Magnitude of B = √(x² + y² + z²) = 5
(x² + y² + z²) = 5²
(x² + y² + (-(x + y) / 2)²) = 25
7. Simplifying the equation and solving for y:
x² + y² + (x² + 2xy + y²) / 4 = 25
4x² + 4y² + x² + 2xy + y² = 100
5x² + 3y² + 2xy = 100
3y² + (2x)y + (5x² - 100) = 0
8. This is a quadratic equation in terms of y. We can solve it using the quadratic formula:
y = [-2x ± √((2x)² - 4(3)(5x² - 100))] / (2(3))
9. Simplifying further:
y = [-2x ± √(4x² - 60x² + 1200)] / 6
y = [-2x ± √(-56x² + 1200)] / 6
10. B = xî + yĵ + zk̂, which gives two possible vectors B.

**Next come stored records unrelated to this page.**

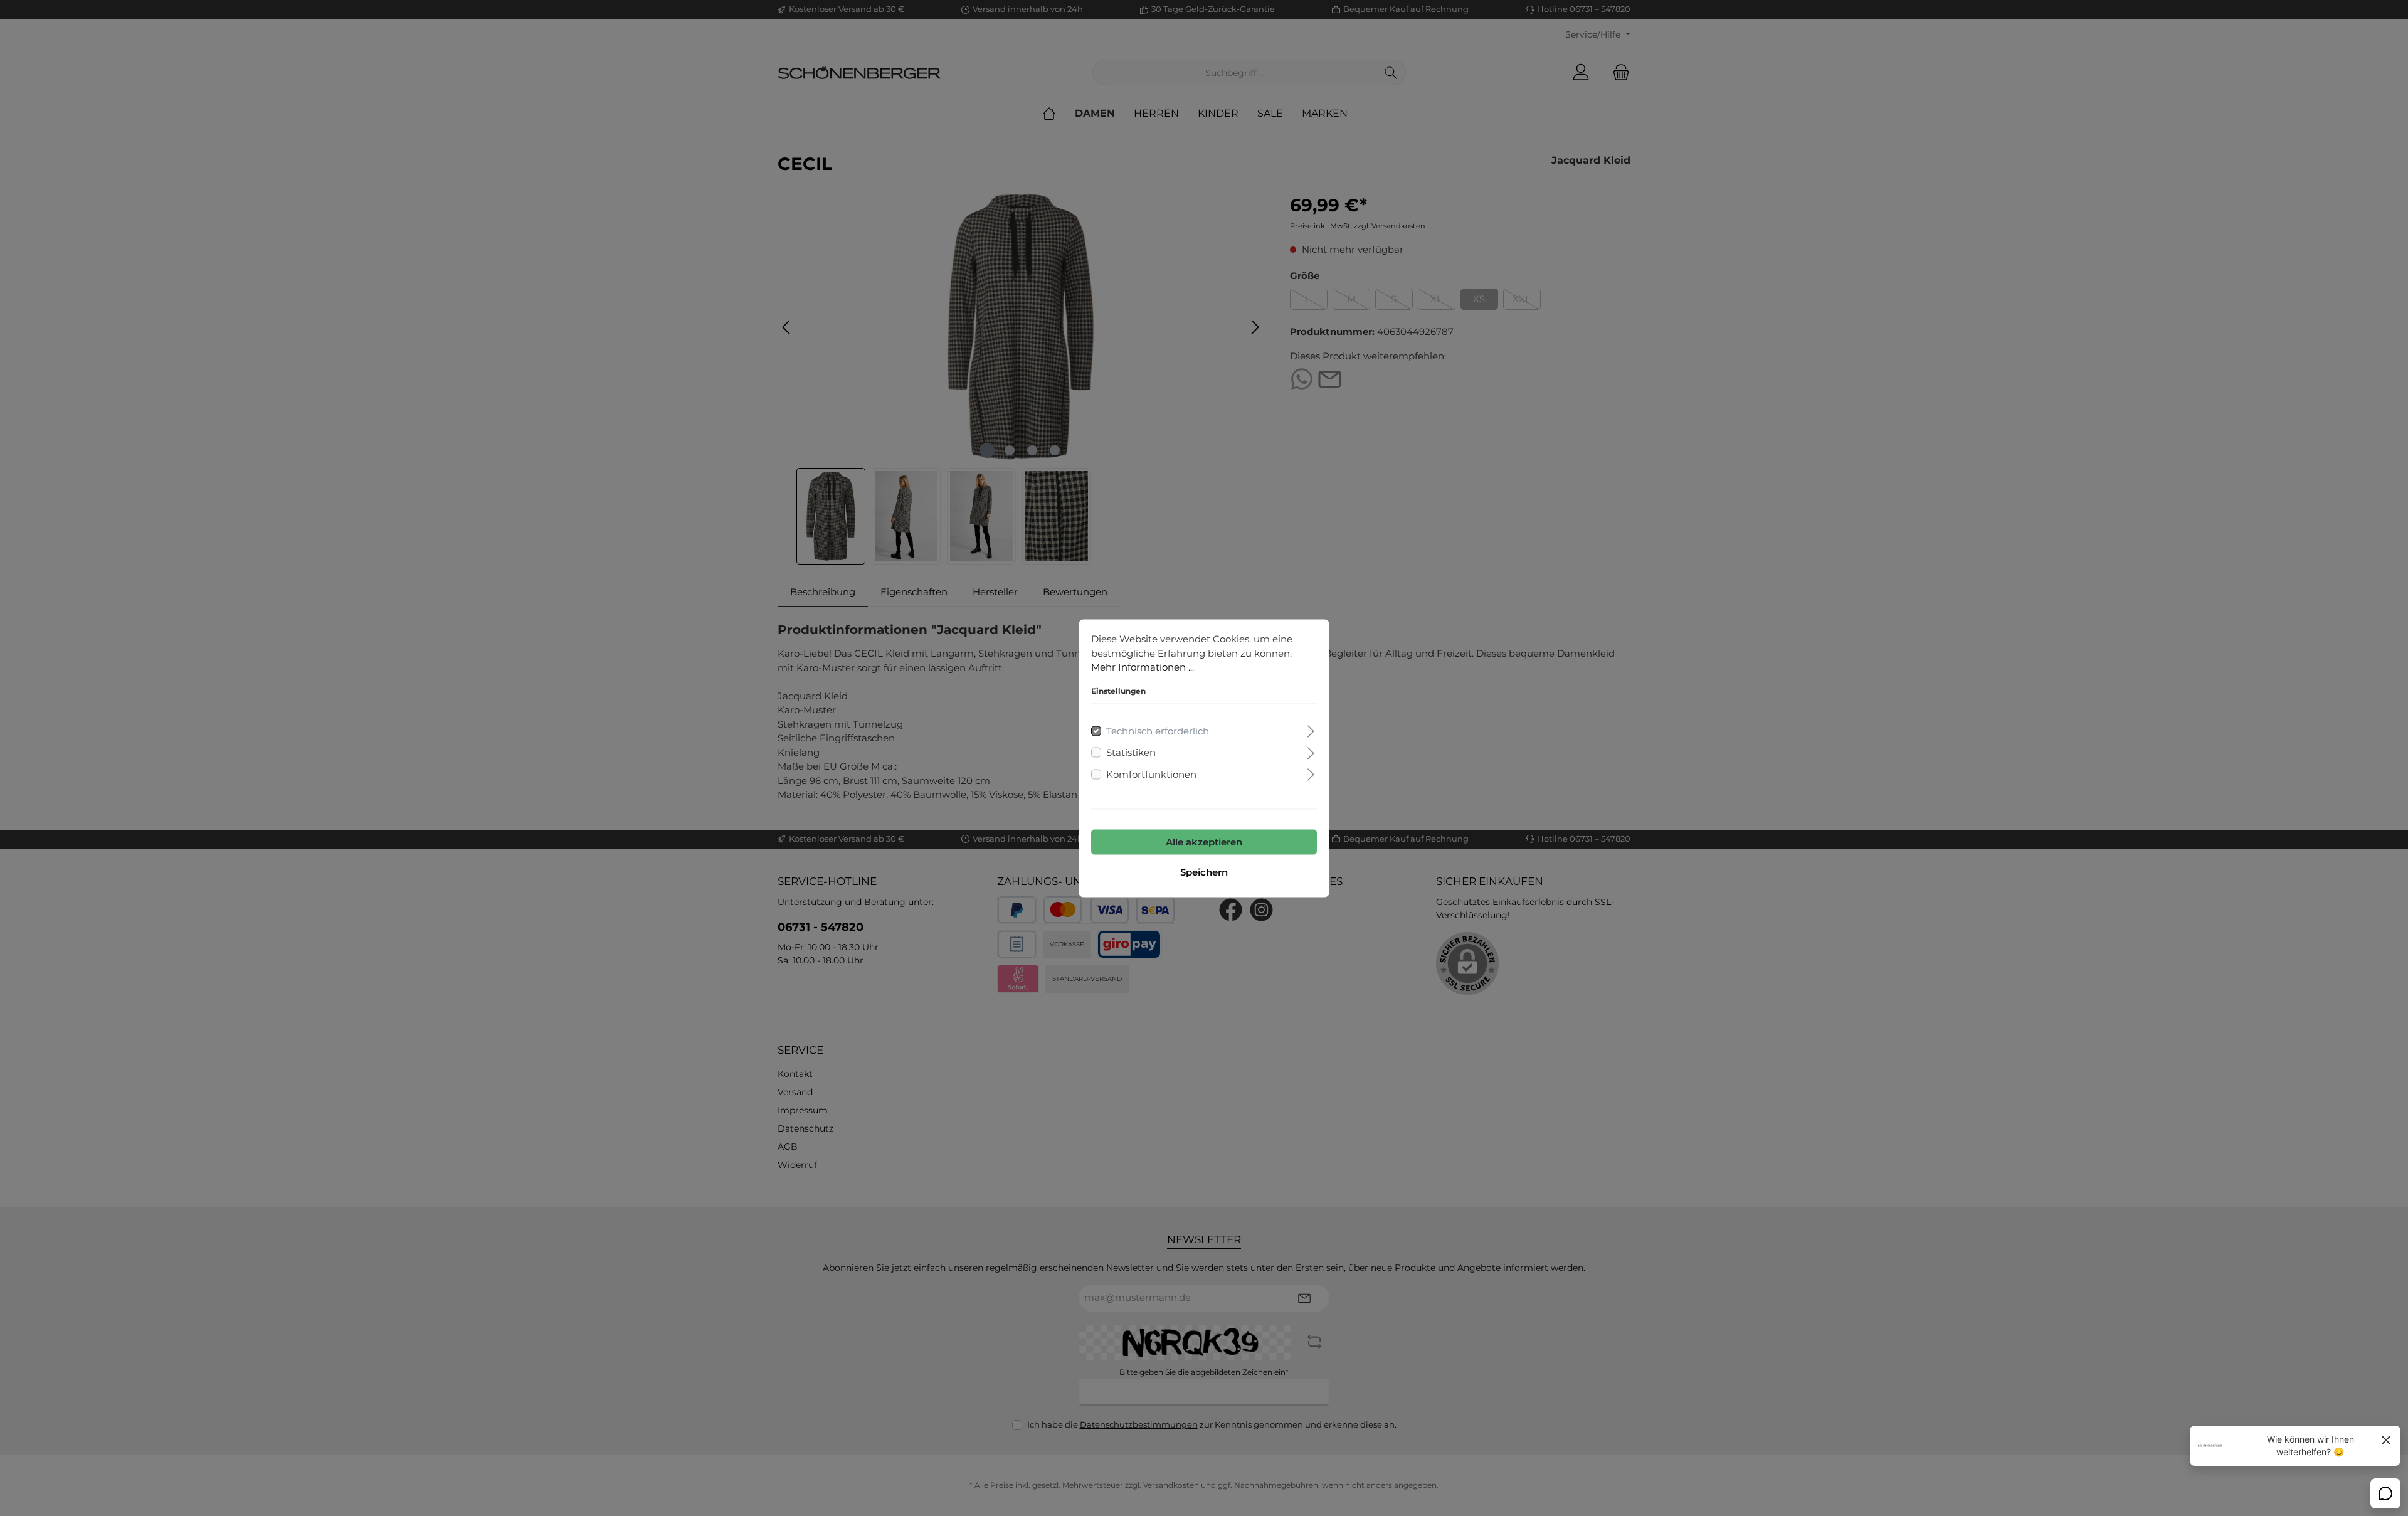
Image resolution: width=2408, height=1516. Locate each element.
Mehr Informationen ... (1142, 666)
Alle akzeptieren (1204, 841)
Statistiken (1131, 752)
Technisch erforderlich (1157, 730)
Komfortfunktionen (1151, 774)
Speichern (1204, 871)
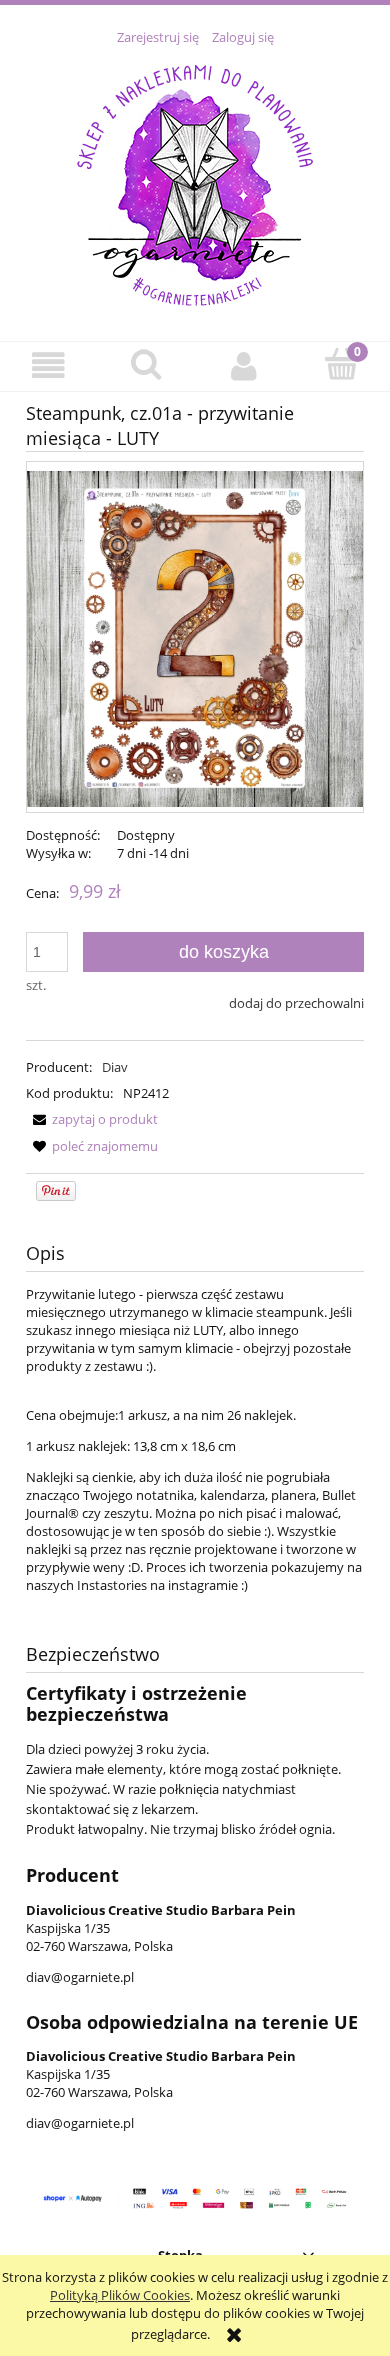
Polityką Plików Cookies (120, 2295)
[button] (49, 365)
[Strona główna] (195, 182)
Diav (115, 1067)
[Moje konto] (244, 365)
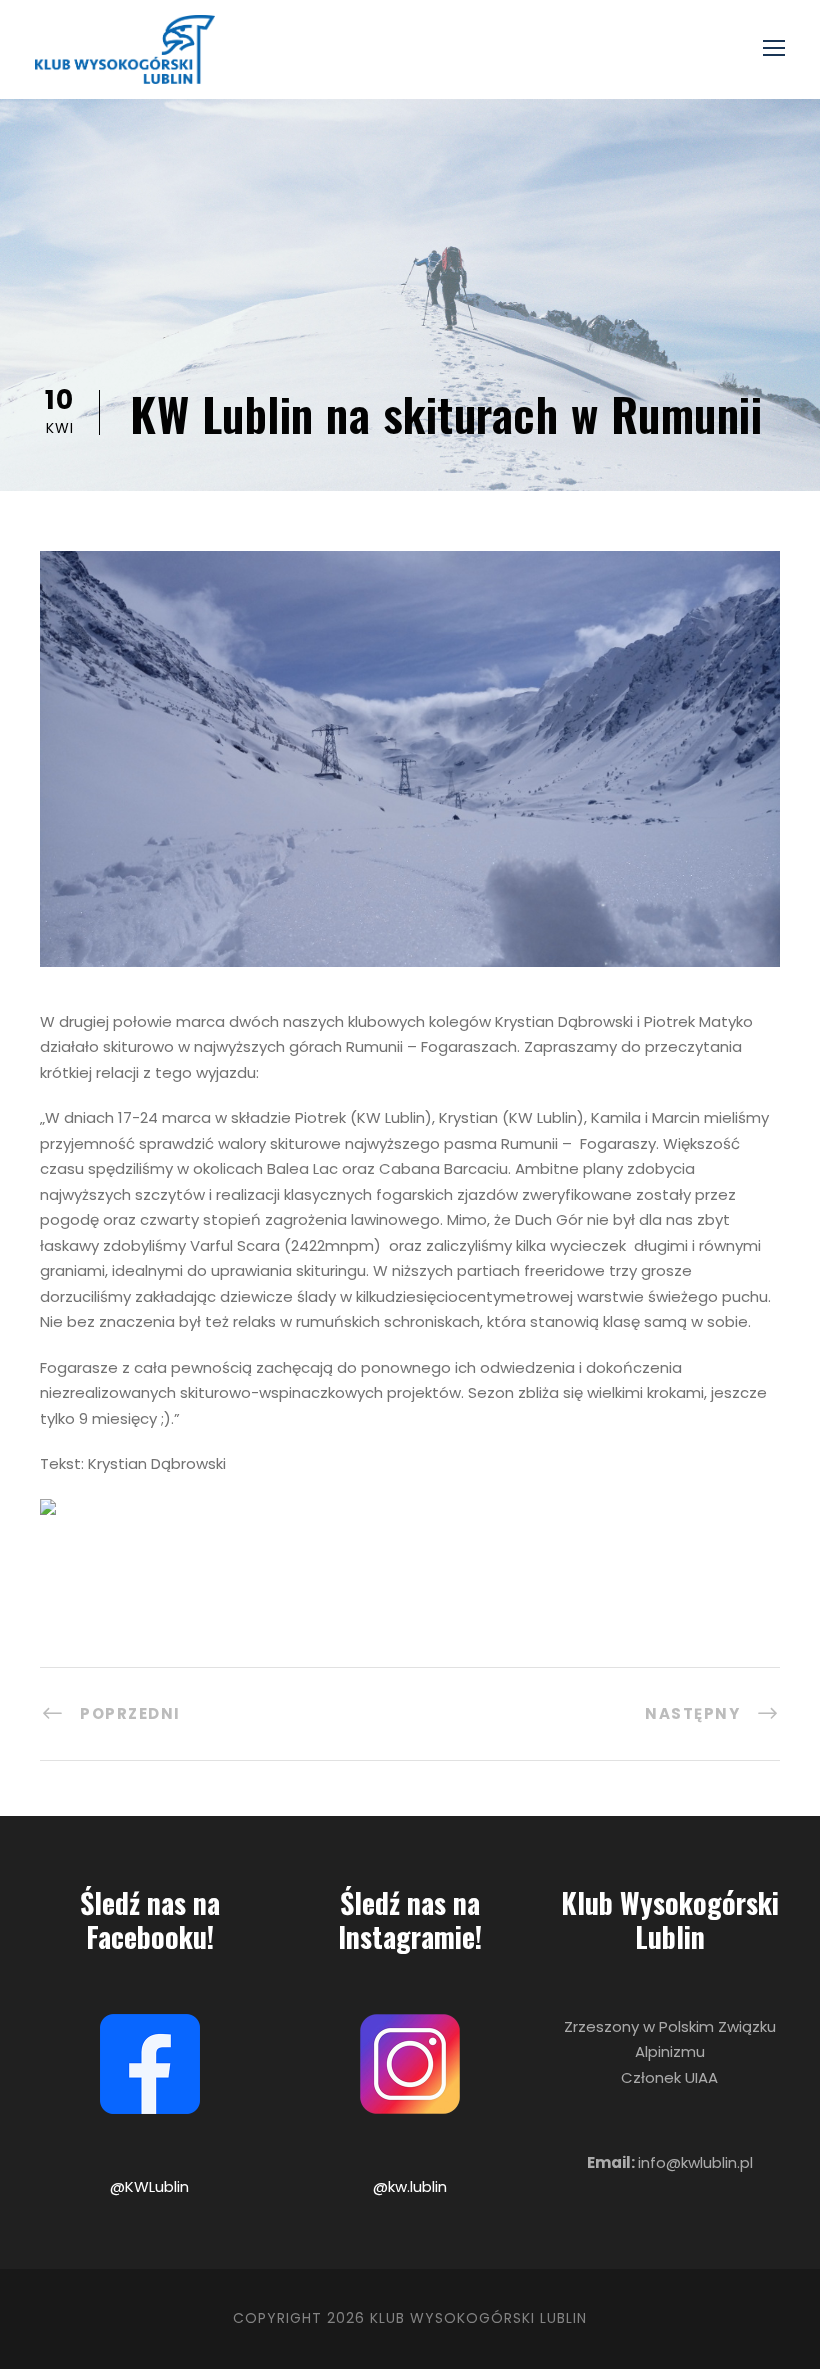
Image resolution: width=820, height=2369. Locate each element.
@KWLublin (149, 2186)
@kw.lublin (410, 2186)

B₁ = x₁î + y₁ĵ + (-((x₁ + y₁) / 2))k̂
B₂ = x₂î + y₂ĵ + (-((x₂ + y₂) / 2))k̂
Where:
B₁ = [x₁, -2x₁ ± √(-56x₁² + 1200), -((x₁ ± √(-56x₁² + 1200)) / 2)]
B₂ = [x₂, -2x₂ ± √(-56x₂² + 1200), -((x₂ ± √(-56x₂² + 1200)) / 2)]
The values of x₁, y₁, and x₂, y₂ can be chosen arbitrarily as long as they satisfy the equations above.